**Source excerpt**
------------------------
Since relying on the non-existence of cross-domain vulnerabilities is, at best, flimsy, browser vendors have also included some extra countermeasures, with record splitting. When the browser wants to send a block of n bytes of data, instead of putting it in one SSL record, it splits it into two records, the first being very small. Record boundaries have no semantic significance in SSL/TLS, so you can do such splitting without changing the meaning. However, each record ends with a MAC computed over the record data and a sequence number, and using one key derived from the initial key exchange. This somehow acts as a pseudo-random number generator. Therefore, the small record "emulates" the random IV generation that makes TLS 1.1+ immune from BEAST.

Ideally, the split would be 0/n: a record with no data (but still with a MAC), followed by a record with the actual data. Zero-length records are allowed (as per the standard) but buggy client and server implementations do not tolerate them (in particular IE 6.0); instead, browsers use a 1/n-1 split, which is just as good for defeating BEAST, but also works with almost all existing SSL/TLS clients and servers. At least Chrome and Firefox have pushed it last year.

The good solution is TLS 1.1+ but even on SSL 3.0 and TLS 1.0, the BEAST issue can be considered as fixed, at least in the Web context. Therefore, use AES, and be happy.

  • 2
    Most PCI scanning vendors consider BEAST a high-risk threat which will disqualify you for certification. So even though exploiting it is a low-probability low-reward proposition, fixing it becomes imperative for companies that need certification.
------------------------
**Required actions**
**a.** Reproduce the stretch of the BEAST passage from "Ideally, the split" through "that need certification.".
**b.** Answer these questions from the BEAST passage:
(i) Which client implementation is named as not tolerating zero-length records?
(ii) Which cipher does the passage tell readers to use?
(iii) How do most PCI scanning vendors regard BEAST?

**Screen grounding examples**
------------------------
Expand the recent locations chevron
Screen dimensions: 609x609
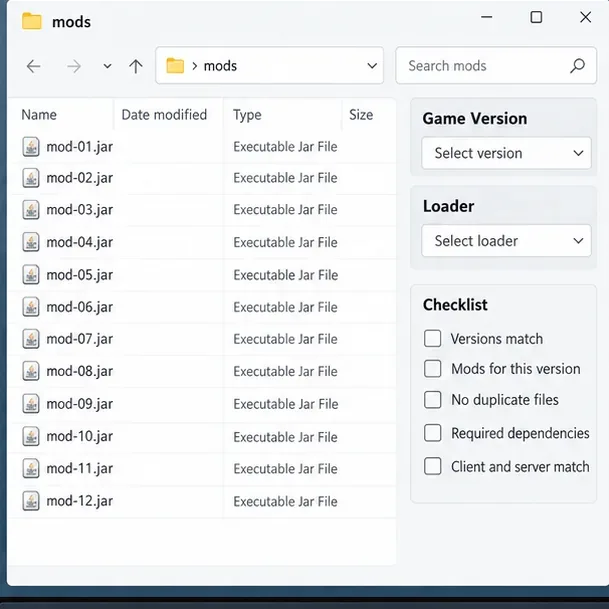point(107,66)
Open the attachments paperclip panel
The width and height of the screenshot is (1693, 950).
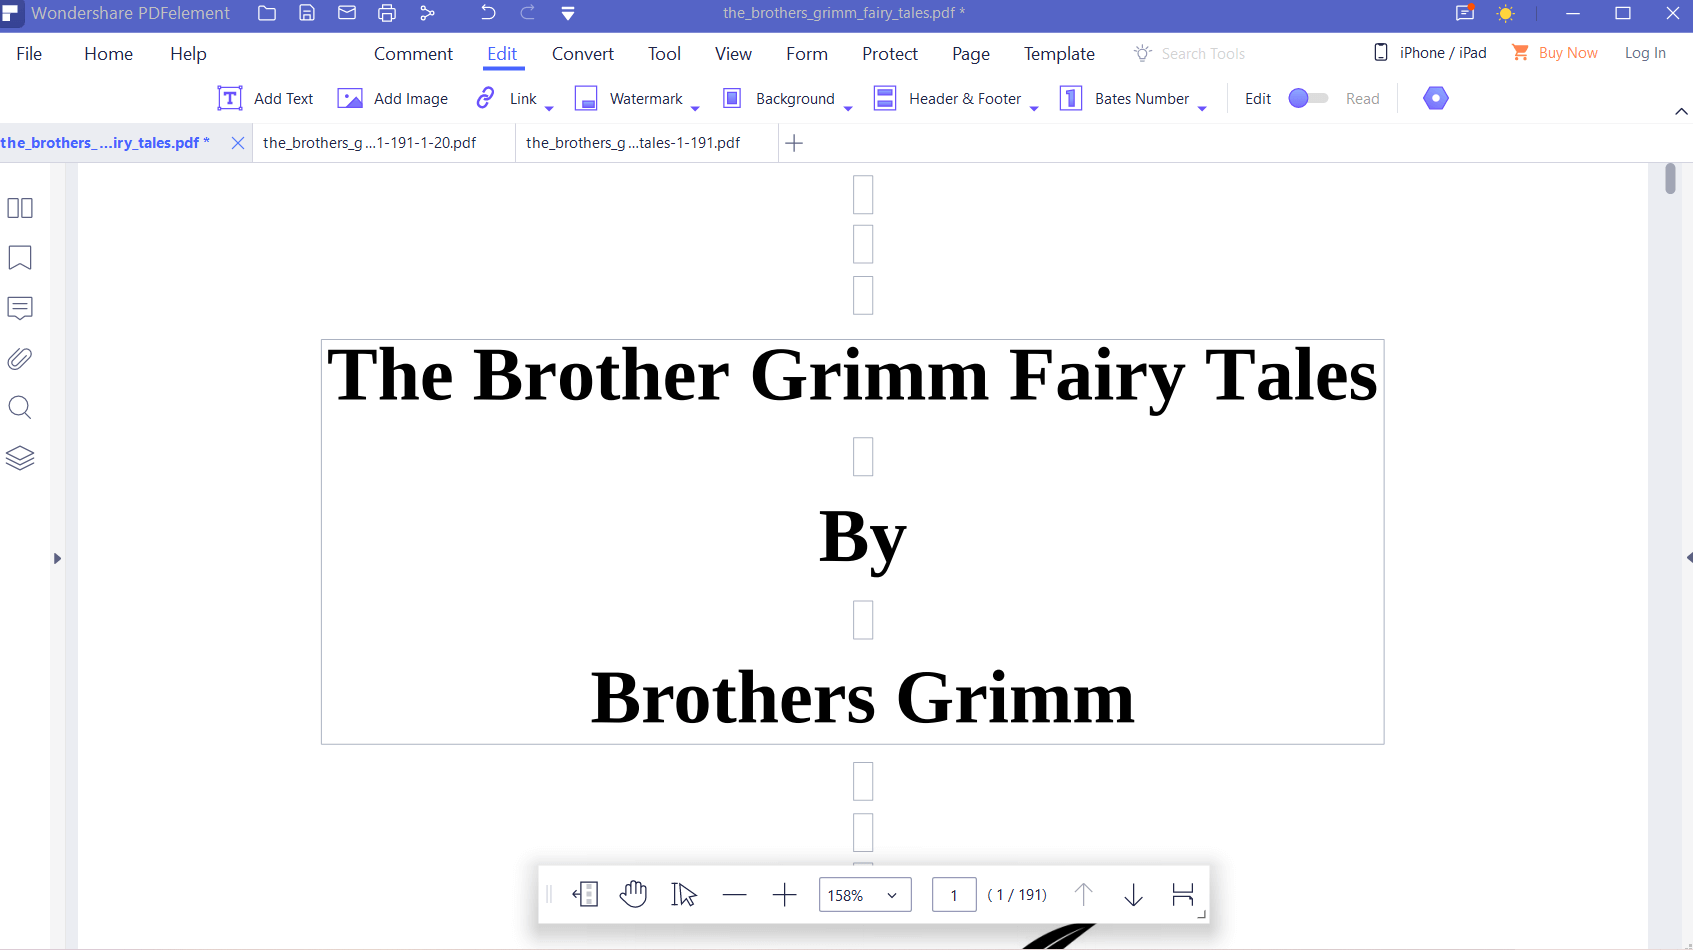click(x=20, y=358)
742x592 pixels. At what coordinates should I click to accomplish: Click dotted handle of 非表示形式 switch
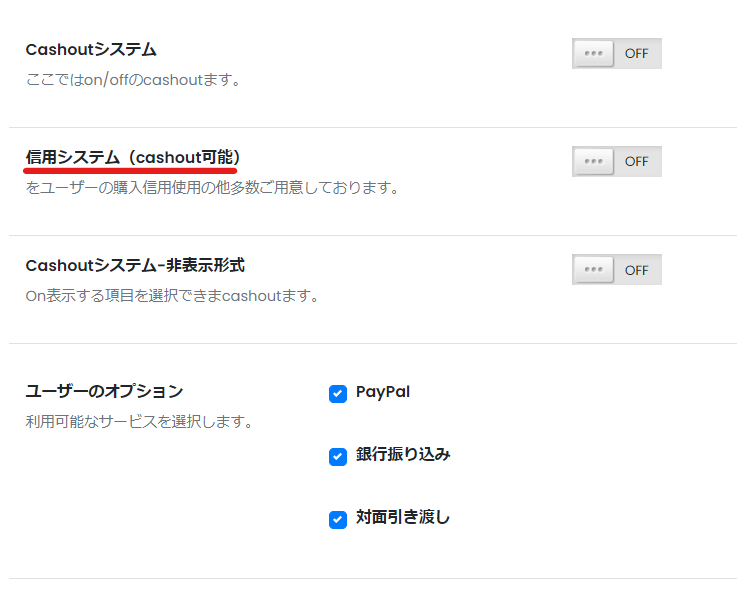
------------------------
**Solved tasks**
**a.**
Ideally, the split would be 0/n: a record with no data (but still with a MAC), followed by a record with the actual data. Zero-length records are allowed (as per the standard) but buggy client and server implementations do not tolerate them (in particular IE 6.0); instead, browsers use a 1/n-1 split, which is just as good for defeating BEAST, but also works with almost all existing SSL/TLS clients and servers. At least Chrome and Firefox have pushed it last year.

The good solution is TLS 1.1+ but even on SSL 3.0 and TLS 1.0, the BEAST issue can be considered as fixed, at least in the Web context. Therefore, use AES, and be happy.

  • 2
    Most PCI scanning vendors consider BEAST a high-risk threat which will disqualify you for certification. So even though exploiting it is a low-probability low-reward proposition, fixing it becomes imperative for companies that need certification.

**b.**
(i) IE 6.0
(ii) AES
(iii) As a high-risk threat that will disqualify you for certification